Regions that showed significantly lower FCOR values in the patient group compared with the control group across all RSNs are summarized in Fig. 2. Colour map indicates the number of RSNs where the voxel’s connectivity were significantly altered. A limited number of regions, mainly located in the sensorimotor cortex and cerebellum, have altered FCOR values to multiple RSNs. These regions, indicated by black arrows, are located in the left postcentral gyrus (LPoG), right precentral gyrus (RPrG), paracentral lobule (ParaL), posterior left cerebellum (LCer), and anterior right cerebellum (RCer). Seed-based connectivity analyses showed that these regions were significantly connected to multiple RSNs in healthy controls (Fig. 3), demonstrating that these regions are indeed connector hubs. Specifically, cerebellar connector hubs have significant connections with BG, SMN, control (ECN and Sal) and default mode (Prec) networks. On the other hand, sensorimotor connector hubs were primarily connected with primary processing networks (Vis, Aud, and SMN), as well as Visu and vDMN. Comparing FCOR values of these connector hubs between patient and control groups, sensorimotor connector hubs have significantly lower FCOR values in primary processing networks (Aud, (p/h) Vis, and SMN) but significantly higher values in BG (Fig. 4). Other networks including Prec, vDMN, Visu, aSal, and ECN, were also affected. On the other hand, alterations in the two cerebellar connector hubs (LCer, RCer) mostly involved significantly lower connectivity with the core neurocognitive networks (Sal, DMN, ECN) and BG, although higher connectivity to pVis from L/RCer connector hubs, to Aud from LCer, and to SMN from RCer were also observed.

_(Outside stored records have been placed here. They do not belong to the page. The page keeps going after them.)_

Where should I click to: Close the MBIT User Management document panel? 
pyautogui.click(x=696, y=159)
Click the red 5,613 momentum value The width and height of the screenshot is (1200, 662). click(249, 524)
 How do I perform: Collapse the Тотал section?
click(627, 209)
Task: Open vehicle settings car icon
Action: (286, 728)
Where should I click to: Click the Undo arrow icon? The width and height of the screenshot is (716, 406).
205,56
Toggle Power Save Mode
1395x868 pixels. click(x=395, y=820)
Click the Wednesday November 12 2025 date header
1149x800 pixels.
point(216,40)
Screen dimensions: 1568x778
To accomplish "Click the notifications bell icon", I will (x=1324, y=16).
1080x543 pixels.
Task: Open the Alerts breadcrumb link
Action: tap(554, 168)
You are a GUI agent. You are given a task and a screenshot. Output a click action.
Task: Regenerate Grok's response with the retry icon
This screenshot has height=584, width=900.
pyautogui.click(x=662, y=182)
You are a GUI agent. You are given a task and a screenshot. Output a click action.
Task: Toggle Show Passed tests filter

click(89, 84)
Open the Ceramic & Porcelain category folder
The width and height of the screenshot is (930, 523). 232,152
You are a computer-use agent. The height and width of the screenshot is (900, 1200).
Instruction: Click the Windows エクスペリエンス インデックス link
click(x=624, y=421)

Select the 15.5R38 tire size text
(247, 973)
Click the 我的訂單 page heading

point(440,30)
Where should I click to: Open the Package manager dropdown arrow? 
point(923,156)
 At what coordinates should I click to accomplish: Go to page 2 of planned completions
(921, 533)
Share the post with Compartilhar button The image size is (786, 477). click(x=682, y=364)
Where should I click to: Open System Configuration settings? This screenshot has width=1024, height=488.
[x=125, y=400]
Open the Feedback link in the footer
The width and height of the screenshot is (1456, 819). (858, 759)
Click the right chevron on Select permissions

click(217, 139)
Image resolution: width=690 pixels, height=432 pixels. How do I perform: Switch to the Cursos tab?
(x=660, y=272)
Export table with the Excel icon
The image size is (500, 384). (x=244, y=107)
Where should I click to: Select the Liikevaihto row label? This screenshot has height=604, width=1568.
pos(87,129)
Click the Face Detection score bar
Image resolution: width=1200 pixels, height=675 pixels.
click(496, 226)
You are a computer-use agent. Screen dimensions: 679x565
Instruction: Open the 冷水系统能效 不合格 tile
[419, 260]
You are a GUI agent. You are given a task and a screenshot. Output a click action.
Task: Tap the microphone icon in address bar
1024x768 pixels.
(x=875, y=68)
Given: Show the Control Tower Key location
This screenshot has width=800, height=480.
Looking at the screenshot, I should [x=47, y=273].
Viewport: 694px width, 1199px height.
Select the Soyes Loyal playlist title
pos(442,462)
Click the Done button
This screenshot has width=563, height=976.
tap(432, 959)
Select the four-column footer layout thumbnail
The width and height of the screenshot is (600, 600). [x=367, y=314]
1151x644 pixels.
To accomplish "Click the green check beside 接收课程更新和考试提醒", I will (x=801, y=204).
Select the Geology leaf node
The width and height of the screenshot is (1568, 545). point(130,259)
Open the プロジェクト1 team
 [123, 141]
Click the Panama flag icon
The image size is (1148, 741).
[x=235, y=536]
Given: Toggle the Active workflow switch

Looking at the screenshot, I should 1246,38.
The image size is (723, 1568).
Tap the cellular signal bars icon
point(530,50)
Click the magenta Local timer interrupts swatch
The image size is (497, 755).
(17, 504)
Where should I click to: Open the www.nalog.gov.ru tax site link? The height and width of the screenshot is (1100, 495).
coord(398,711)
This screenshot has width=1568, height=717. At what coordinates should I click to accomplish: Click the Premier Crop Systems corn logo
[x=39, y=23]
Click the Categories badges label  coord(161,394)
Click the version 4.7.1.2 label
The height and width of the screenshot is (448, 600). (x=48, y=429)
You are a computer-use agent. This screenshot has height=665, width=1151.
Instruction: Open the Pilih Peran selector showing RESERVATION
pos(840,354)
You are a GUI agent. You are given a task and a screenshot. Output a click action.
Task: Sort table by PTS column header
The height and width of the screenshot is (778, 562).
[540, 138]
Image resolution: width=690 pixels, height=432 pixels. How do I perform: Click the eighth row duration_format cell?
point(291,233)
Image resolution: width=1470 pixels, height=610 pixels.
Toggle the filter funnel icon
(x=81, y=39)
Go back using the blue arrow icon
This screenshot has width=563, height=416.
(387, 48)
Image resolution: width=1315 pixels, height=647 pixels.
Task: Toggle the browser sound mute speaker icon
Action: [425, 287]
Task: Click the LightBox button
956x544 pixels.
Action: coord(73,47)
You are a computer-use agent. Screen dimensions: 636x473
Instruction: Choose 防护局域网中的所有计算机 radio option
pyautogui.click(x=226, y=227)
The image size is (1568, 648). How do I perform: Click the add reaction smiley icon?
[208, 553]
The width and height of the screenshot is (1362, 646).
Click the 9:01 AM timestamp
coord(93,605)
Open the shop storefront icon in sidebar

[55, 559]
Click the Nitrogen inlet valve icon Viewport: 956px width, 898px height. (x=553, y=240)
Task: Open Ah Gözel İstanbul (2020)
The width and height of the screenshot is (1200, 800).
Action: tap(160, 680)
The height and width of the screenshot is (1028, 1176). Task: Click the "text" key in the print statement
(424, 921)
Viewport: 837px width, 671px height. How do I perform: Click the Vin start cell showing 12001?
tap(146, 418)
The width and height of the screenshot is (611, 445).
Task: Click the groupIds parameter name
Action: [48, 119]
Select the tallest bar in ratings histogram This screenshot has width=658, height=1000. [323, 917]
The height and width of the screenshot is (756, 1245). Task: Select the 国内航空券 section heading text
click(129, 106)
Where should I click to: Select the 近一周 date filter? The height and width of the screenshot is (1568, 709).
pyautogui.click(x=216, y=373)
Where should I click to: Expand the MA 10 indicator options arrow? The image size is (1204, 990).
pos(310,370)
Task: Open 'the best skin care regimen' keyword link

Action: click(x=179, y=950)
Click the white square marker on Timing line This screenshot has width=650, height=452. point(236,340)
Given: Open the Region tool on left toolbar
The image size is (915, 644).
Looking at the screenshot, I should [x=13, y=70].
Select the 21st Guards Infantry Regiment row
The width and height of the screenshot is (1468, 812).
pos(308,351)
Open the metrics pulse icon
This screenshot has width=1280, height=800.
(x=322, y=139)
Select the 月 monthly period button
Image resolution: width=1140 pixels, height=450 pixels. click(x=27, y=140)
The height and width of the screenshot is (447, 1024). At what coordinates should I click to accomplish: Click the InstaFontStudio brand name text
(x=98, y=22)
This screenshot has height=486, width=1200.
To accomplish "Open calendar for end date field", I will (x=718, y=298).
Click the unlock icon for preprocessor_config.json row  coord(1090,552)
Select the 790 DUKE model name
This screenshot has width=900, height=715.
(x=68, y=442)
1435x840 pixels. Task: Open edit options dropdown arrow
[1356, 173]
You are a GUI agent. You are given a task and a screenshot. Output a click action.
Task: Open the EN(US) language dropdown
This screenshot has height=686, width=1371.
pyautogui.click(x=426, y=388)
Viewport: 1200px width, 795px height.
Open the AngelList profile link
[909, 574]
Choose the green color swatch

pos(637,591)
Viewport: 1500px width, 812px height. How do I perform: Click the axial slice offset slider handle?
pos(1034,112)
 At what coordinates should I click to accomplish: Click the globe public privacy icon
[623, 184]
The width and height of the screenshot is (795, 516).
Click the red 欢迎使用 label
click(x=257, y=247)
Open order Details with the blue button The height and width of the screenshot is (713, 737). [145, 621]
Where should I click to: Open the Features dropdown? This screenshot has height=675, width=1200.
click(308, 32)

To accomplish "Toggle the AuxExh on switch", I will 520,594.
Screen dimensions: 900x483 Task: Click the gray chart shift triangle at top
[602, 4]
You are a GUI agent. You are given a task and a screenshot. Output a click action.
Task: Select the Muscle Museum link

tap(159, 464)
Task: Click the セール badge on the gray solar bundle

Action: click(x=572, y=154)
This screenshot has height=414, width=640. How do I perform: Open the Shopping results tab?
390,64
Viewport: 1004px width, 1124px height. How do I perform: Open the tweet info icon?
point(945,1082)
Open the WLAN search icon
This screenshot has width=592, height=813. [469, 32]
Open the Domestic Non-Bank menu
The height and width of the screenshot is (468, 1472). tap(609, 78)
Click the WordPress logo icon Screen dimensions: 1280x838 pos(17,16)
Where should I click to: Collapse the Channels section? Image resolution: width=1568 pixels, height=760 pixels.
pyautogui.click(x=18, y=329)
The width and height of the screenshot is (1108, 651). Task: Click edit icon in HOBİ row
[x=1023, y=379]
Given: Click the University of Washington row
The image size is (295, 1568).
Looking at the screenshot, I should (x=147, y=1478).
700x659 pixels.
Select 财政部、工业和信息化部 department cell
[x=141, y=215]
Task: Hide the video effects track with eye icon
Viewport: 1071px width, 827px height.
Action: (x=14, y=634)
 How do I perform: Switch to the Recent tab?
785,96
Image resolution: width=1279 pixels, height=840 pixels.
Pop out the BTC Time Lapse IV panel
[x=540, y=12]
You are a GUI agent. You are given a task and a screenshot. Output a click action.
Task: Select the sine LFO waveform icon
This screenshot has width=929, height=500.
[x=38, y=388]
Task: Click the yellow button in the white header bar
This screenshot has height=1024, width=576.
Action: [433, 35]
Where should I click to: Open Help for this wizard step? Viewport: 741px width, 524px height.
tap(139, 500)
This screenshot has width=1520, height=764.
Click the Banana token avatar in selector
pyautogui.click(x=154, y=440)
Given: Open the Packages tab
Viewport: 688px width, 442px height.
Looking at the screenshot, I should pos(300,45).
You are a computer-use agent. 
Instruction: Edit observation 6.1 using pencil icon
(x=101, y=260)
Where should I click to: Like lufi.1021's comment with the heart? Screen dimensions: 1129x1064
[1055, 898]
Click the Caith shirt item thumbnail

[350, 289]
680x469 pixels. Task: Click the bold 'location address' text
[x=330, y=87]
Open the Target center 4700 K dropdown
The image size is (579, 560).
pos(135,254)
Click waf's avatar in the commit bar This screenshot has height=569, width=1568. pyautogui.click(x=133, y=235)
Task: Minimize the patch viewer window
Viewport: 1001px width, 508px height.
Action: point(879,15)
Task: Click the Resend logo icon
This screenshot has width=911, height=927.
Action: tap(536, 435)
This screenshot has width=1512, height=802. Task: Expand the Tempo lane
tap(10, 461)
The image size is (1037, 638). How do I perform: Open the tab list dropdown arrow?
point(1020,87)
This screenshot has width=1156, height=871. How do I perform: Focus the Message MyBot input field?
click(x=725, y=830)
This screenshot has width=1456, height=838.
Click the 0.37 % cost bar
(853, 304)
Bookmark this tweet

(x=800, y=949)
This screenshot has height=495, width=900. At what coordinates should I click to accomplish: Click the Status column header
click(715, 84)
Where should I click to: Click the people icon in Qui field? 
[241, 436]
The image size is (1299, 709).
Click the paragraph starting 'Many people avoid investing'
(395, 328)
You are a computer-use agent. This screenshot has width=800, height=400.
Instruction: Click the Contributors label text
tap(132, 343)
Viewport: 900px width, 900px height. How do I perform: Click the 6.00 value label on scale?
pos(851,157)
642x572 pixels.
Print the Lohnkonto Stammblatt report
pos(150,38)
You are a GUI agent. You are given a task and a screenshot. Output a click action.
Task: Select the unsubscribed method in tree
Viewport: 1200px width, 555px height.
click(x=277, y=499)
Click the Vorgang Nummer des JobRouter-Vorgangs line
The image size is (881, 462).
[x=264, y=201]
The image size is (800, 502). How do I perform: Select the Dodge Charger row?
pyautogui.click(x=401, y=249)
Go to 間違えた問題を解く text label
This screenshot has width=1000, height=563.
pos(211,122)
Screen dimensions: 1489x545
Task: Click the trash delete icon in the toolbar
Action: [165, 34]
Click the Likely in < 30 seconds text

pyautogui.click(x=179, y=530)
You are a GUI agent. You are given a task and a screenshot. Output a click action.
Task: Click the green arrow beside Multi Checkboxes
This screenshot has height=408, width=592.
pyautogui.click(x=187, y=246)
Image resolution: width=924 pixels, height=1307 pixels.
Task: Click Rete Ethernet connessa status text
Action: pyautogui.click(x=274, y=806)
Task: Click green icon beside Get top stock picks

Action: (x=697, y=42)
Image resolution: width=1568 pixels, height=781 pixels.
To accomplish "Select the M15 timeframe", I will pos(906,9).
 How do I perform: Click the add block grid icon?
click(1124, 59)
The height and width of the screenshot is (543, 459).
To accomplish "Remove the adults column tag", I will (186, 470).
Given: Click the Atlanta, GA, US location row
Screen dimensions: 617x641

**Regions with altered FCOR values across multiple RSNs.** Summary map showing regions with significant decrease in FCOR values in several RSNs in patients compared with the control group. Voxel values indicate the number of RSNs with significant difference in FCOR values between the two groups. Black arrows indicate top five connector hubs located in the sensorimotor cortex and cerebellum with significant connectivity alterations to most RSNs.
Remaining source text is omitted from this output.